PAGE EXTRACT
--- START ---
The bottom line is that the right juicer for you is the one that can get used. With quick and easy food prep, assembly, disassembly, and cleaning, at my house, this IS the juicer that gets used.
450 of 468 found the following review helpful:
Good Powerful Extraction Juicer but with fatal flaw.May 01, 2011
By Nicholas Israel Snapir
This juicer has a wide spout and powerful motor that makes it easy to juice. You can vary the motor speed so that softer fruits and vegetables juice more efficiently. And, hard vegetables such as carrots can juice several at a time easily (with less force than many other juicers).
However, there is a design flaw in this juicer that basically makes it more fragile than you would expect from its powerful motor.
Basically, and this is easy to do, the motor can be overloaded easily. This wouldn't be a problem if the juicer had a circuit breaker with a reset switch. If you overload the motor an internal fuse blows and you have to return the juicer to Breville to be repaired. There actually is a ciruit breaker type switch in the unit, which is reset by turning the on/off switch off and then on. But the fuse blows out very easily, in effect overriding the reset function.
How can you overload the motor? There are several ways. The manual says not to run the motor on high for more than a minute. You can force hard vegetables into the juicer slowing or stalling the motor. This is easy to do because the spout is so wide you could put a large piece of vegetable in all at once, perhaps without cutting (e.g. beets). The pulp output can become jammed up and you might not notice. This will strain the motor. The pulp output can jam up near the cutting wheel without the pulp container filling up. The cutting wheel screen unit can become clogged up. Low voltage at your home also can strain the motor.
I had them fix the unit and will just have to treat it very gently. Listen to the motor for a change in speed.
Note: I've had a less powerful Champion Juicer for over 25 years with no overload problem because it has a mechanical overload switch in it that protects the motor.
--- END ---
REQUIRED ACTION
Please carry on the juicer reviews from their last sentence. The data after this has nothing to do with the juicer reviews.

RAW DATA
--- START ---
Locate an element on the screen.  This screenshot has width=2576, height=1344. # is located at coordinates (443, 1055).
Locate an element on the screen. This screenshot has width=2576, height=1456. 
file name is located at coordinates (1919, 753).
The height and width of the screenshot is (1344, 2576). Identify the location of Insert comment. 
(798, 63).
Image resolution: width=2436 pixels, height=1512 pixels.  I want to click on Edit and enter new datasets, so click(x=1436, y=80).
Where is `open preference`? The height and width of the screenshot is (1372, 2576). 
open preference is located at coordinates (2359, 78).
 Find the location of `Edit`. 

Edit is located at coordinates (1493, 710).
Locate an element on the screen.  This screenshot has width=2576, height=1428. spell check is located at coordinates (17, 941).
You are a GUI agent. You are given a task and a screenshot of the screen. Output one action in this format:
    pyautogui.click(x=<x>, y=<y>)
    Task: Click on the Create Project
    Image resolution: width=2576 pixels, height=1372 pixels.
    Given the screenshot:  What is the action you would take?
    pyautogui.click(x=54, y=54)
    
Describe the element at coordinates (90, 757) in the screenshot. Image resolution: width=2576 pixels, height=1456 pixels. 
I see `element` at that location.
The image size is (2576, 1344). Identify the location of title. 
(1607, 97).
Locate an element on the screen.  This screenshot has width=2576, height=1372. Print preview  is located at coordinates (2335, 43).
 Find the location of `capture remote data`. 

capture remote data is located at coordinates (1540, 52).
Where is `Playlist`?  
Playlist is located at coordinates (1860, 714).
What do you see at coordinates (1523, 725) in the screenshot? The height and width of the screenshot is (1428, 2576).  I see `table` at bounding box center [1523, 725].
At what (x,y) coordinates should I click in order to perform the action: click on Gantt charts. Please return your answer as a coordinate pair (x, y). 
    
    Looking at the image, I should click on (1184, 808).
--- END ---
EXERCISE RESULT
I have added more information in a comment I made as of 2-19-12.
295 of 308 found the following review helpful:
well built juicerAug 18, 2007
Breville BJE510 was nominated Australian Design Award and it deserves it indeed.
Built very well with outstanding attention to detail, solid stainless steel feed chute, thick and mirror finished acrylic parts that do not have difficult to wash nooks. Juicing carrots left no stains and washing with paper towel and few drops of mild detergent took about 3 minutes for acrylic parts and 5 minutes for the basket with help of soft brush. Locking bar is solid metal with safety - motor will not start if bar is not raised to lock position to prevent any accidental startup. Speed dial has solid feel and digital info display is very cool looking. After choosing speed the power requirement is automatically adjusting according to load. Unit is slightly heavy yet within a reason. Cutter assembly has simple yet solid lock and is easy to remove - no more pulling apart stuck cutter basket and motor base wondering when you are finally going to break it. Pulp from veggies comes out with little moisture and not dripping wet, so efficiency appears to be quite good. Amazon shipping came in double carton and manufacturer also uses very thick padding therefore no problem with shipping and no damage of any kind. In one sentence, this juicer is practically designed, works very well and looks good.